As real estate regains most-favoured-asset status, safeguards are being put in place in markets such as the UAE, UK and India to prevent a new property bubble, let the buyer beware. In hindsight, experts are always likely to throw the maxim, “If it looked too good to be true, it probably was”. So is a bubble forming in high-demand markets such as the UAE, the UK and India?

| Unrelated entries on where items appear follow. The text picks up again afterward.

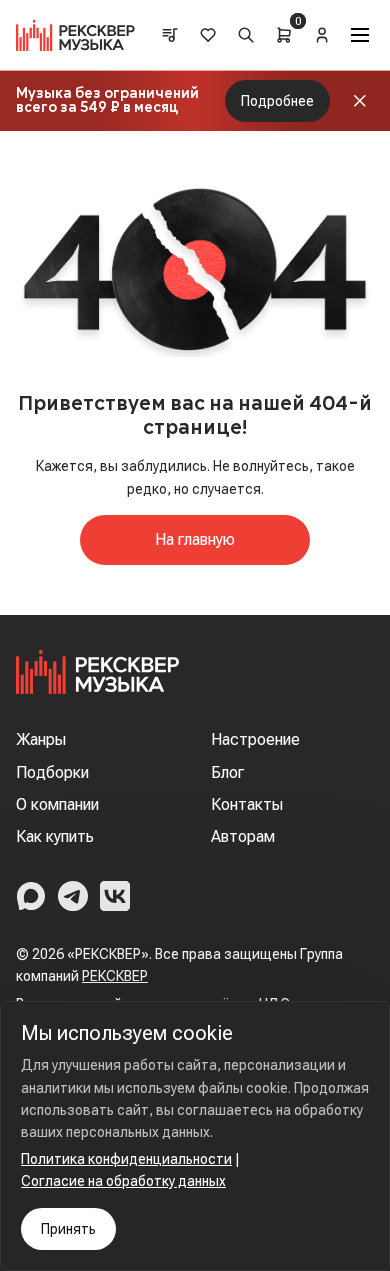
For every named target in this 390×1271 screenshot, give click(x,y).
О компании (57, 804)
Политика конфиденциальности (126, 1159)
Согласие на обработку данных (123, 1181)
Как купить (55, 836)
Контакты (247, 804)
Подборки (52, 772)
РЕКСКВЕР (115, 976)
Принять (68, 1229)
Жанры (41, 739)
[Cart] (284, 35)
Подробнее (277, 101)
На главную (195, 539)
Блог (227, 772)
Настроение (255, 739)
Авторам (243, 836)
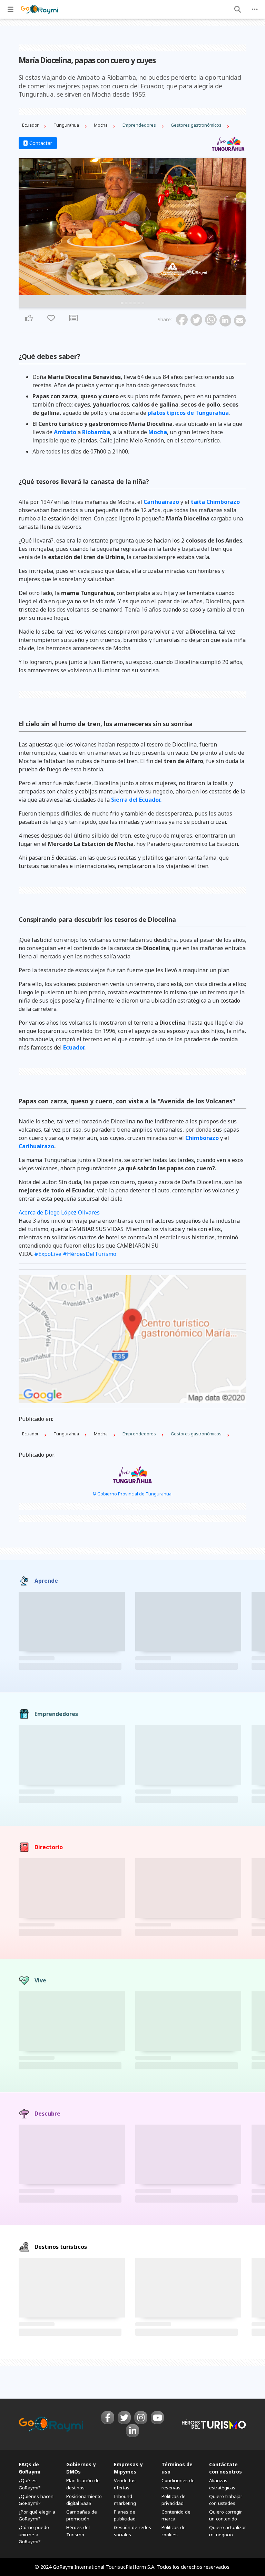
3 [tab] (130, 303)
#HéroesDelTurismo (89, 1254)
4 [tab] (134, 303)
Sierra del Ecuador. (136, 799)
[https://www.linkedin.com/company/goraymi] (132, 2430)
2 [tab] (126, 303)
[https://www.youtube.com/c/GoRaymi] (157, 2417)
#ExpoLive (47, 1254)
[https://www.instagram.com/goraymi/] (140, 2417)
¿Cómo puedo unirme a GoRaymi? (34, 2534)
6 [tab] (142, 303)
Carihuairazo (161, 502)
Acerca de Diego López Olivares (59, 1212)
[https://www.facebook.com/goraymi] (107, 2417)
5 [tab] (138, 303)
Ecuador (73, 1047)
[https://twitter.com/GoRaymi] (124, 2417)
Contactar (40, 143)
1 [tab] (122, 303)
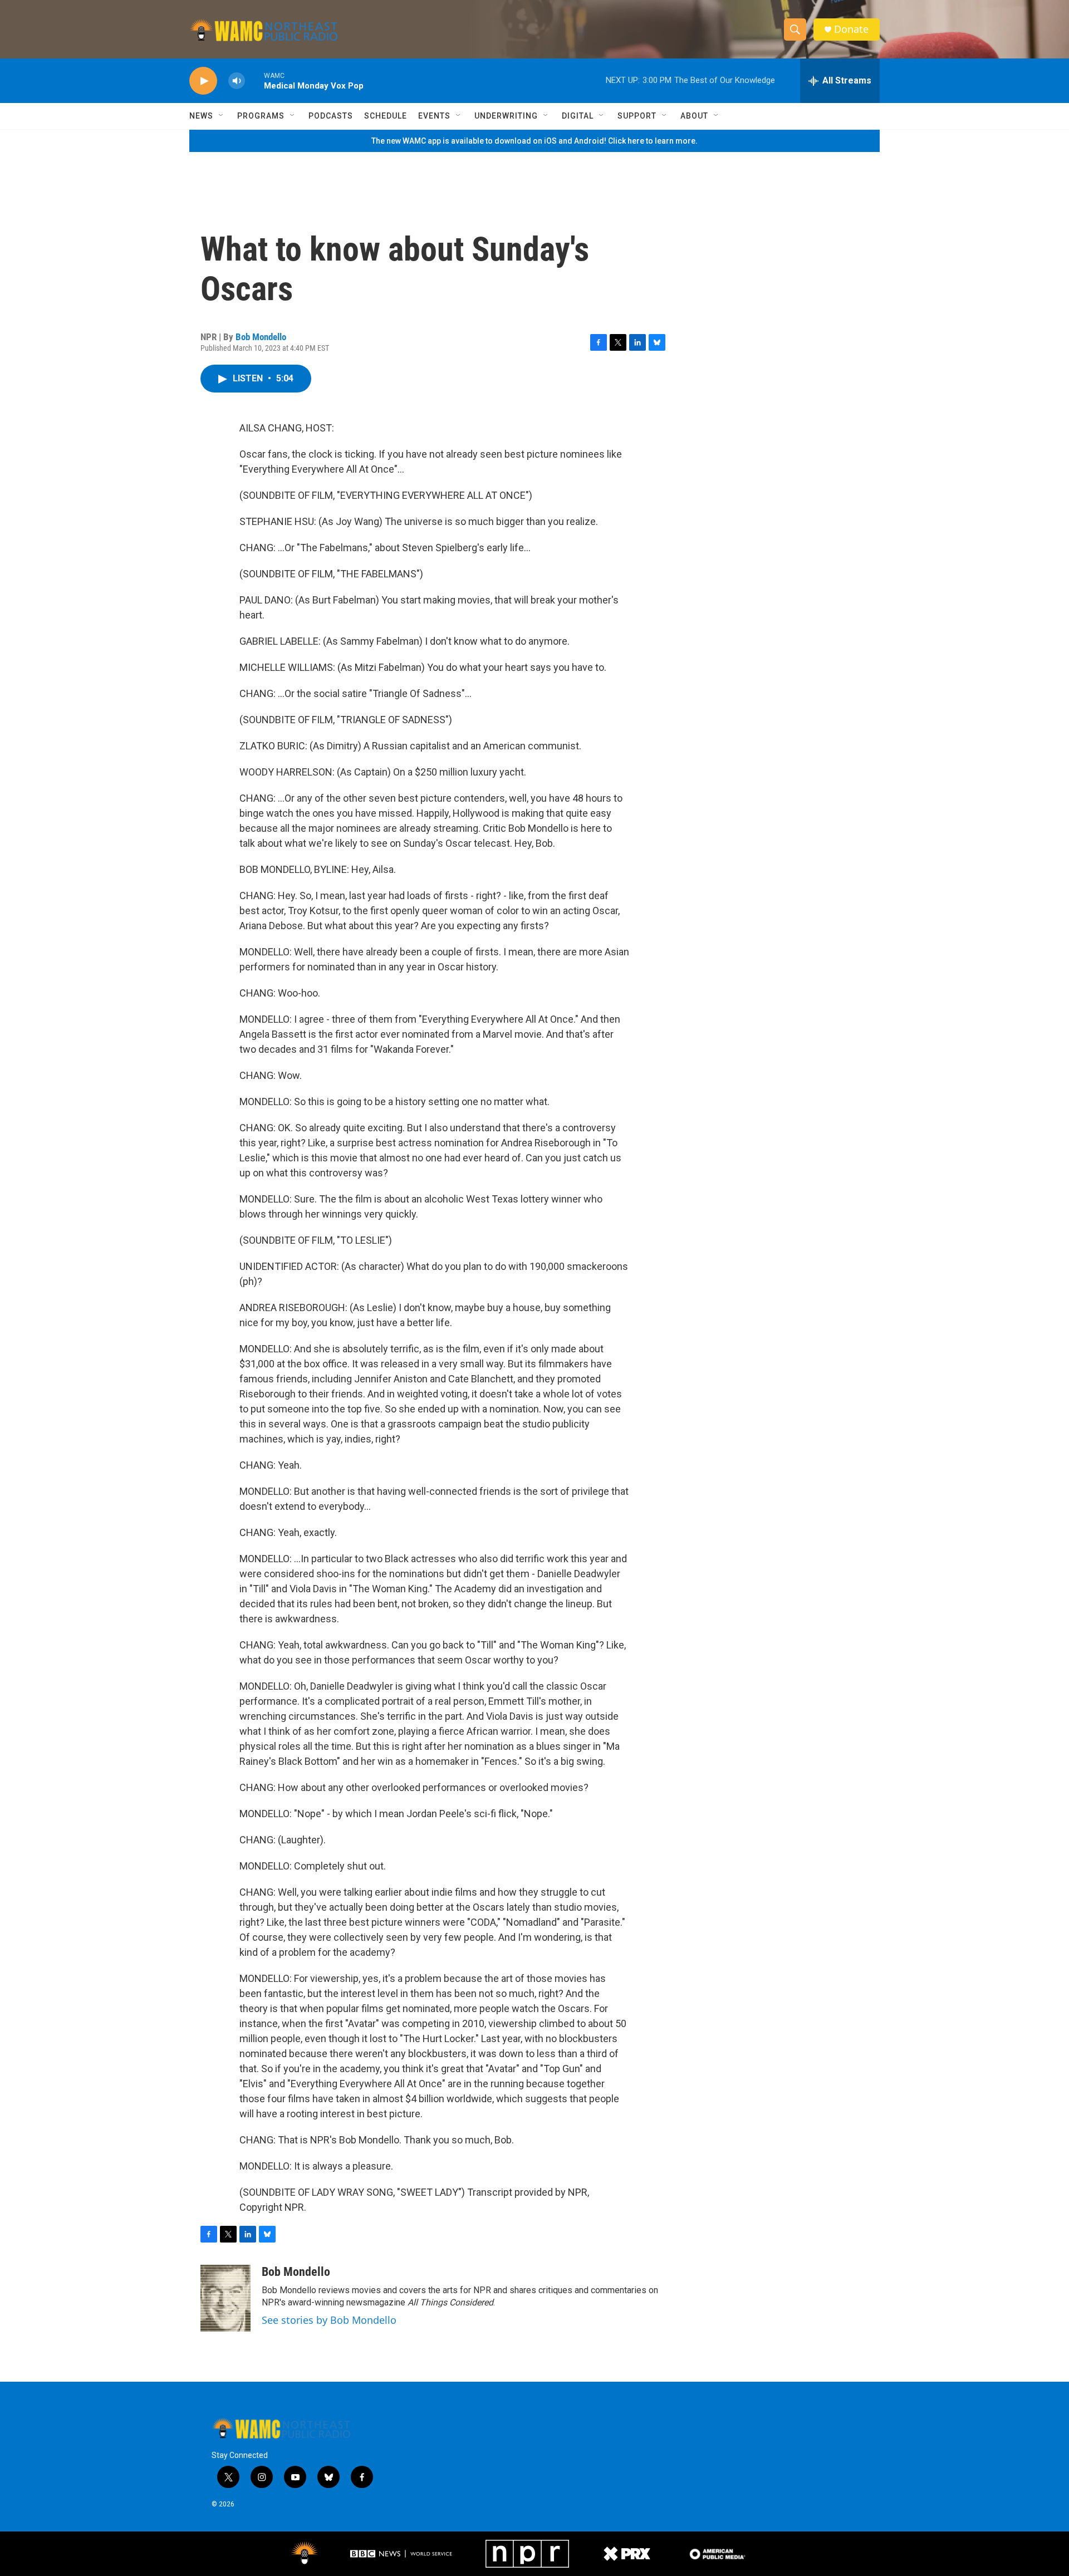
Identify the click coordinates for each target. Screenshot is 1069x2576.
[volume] (236, 81)
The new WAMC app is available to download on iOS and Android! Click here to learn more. (534, 140)
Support (636, 115)
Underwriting (506, 115)
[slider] (254, 80)
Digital (578, 115)
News (201, 115)
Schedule (385, 115)
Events (434, 115)
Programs (261, 115)
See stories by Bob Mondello (329, 2320)
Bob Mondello (261, 336)
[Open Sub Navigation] (221, 115)
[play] (203, 81)
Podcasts (330, 115)
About (694, 115)
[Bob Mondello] (225, 2298)
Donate (851, 29)
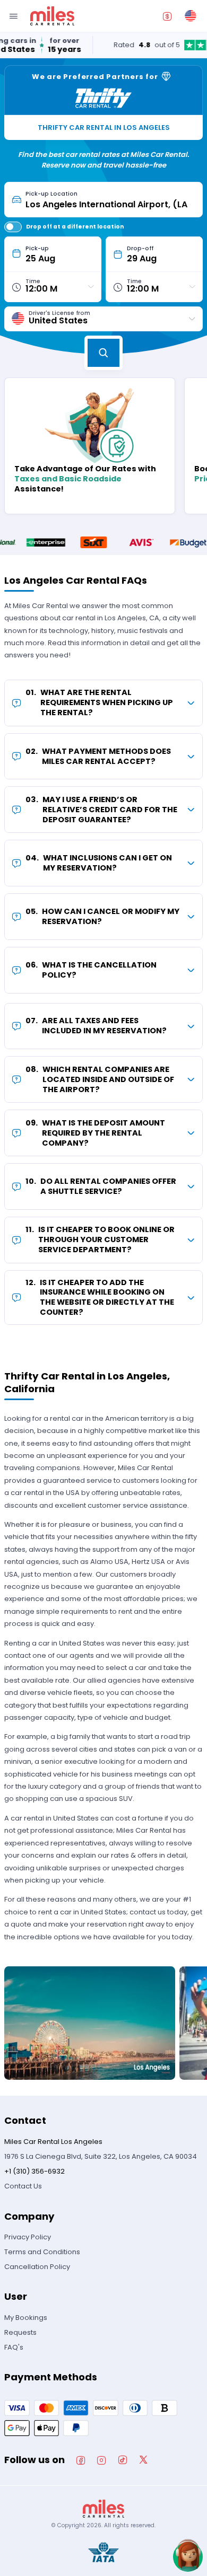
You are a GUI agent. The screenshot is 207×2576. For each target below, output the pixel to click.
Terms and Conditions (42, 2252)
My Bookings (25, 2318)
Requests (20, 2332)
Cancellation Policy (37, 2267)
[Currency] (167, 16)
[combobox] (110, 199)
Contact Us (23, 2186)
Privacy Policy (27, 2237)
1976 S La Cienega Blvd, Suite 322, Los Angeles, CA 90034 (100, 2156)
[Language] (190, 16)
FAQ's (13, 2347)
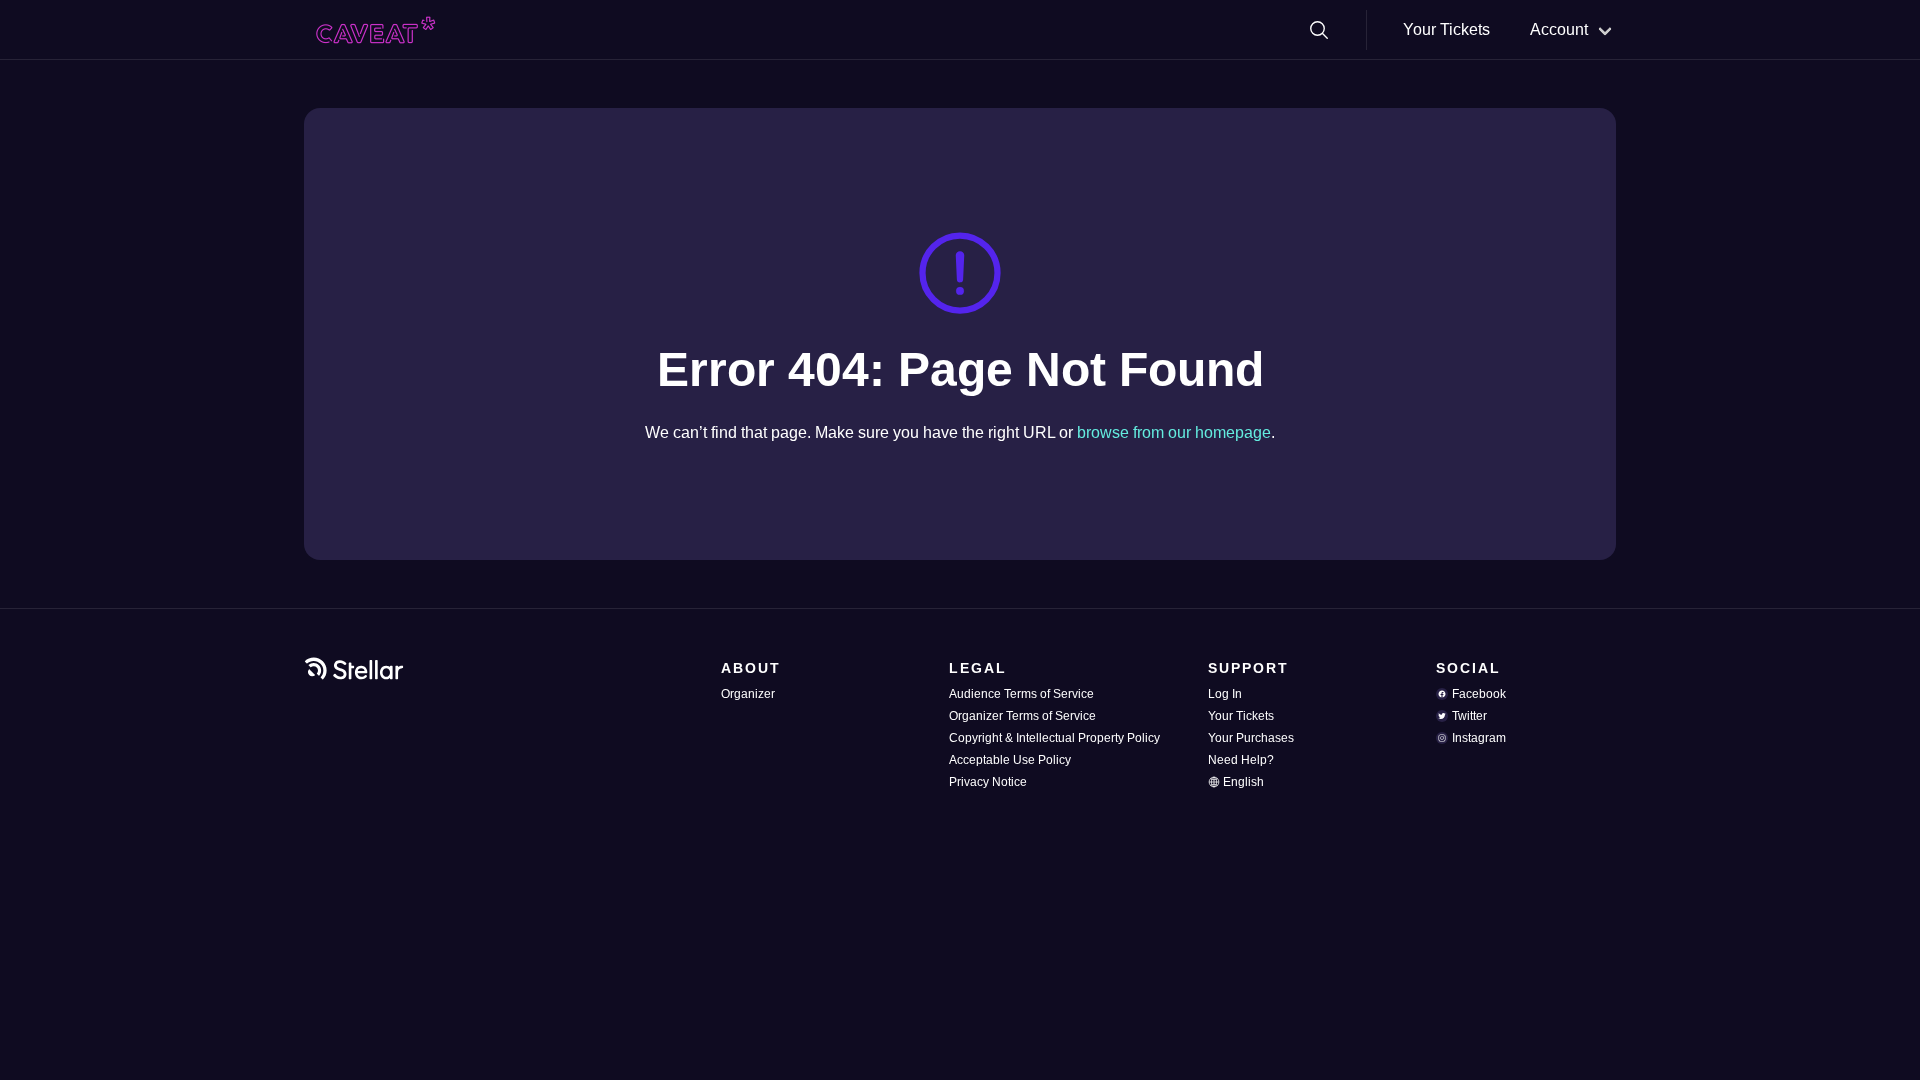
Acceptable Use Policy (1010, 760)
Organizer (748, 694)
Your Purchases (1251, 738)
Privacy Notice (988, 782)
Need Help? (1241, 760)
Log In (1225, 694)
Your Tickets (1446, 29)
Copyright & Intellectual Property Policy (1054, 738)
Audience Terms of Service (1021, 694)
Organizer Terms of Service (1022, 716)
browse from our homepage (1174, 432)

“It’s possible, but in cities where prices have actually skyrocketed beyond affordability,” says Anuj Puri, Chairman and Country Head, Jones Lang LaSalle India — global real estate firm. “It can be argued that they have done so almost everywhere in the country, but the fact is that people are still buying homes in most tier II and tier III cities. Nor is the supply in most of those cities either overly constrained or curtailed. So, when we talk of the possibility of a bubble we’re actually only talking of property in Mumbai and Delhi right now. And at this stage, it is still only a possibility.”
Giles Hannah, Managing Director of London’s VanHan, says that London is the safest there may be. “London property prices are nearly 20 per cent higher today than they were at the 2007 pre-crash peak. London property is a mid- to long-term investment, and even if the bubble was to burst, London historically always recovers. London has a stable economy and is seen as a global city and is centrally located in Europe, the Middle East and Africa for trade. The Gulf has the world’s best airlines and with the excellent air transport links from the region to London, we can see interest in London property investment increasing for the next few years.”